Start of Block

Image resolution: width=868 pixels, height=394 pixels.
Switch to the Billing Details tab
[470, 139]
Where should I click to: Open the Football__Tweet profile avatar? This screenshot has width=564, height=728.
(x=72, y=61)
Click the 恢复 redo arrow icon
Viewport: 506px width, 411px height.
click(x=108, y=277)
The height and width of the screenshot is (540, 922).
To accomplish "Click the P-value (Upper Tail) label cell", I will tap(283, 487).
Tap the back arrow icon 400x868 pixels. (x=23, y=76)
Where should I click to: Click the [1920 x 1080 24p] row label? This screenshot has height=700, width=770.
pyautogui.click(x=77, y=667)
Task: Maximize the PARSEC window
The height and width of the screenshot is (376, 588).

End of Block

EXERCISE> Extract from the material all lines containing the string "pixels".

EXERCISE RESPONSE>
Image resolution: width=868 pixels, height=394 pixels.
Tap the back arrow icon 400x868 pixels. (x=23, y=76)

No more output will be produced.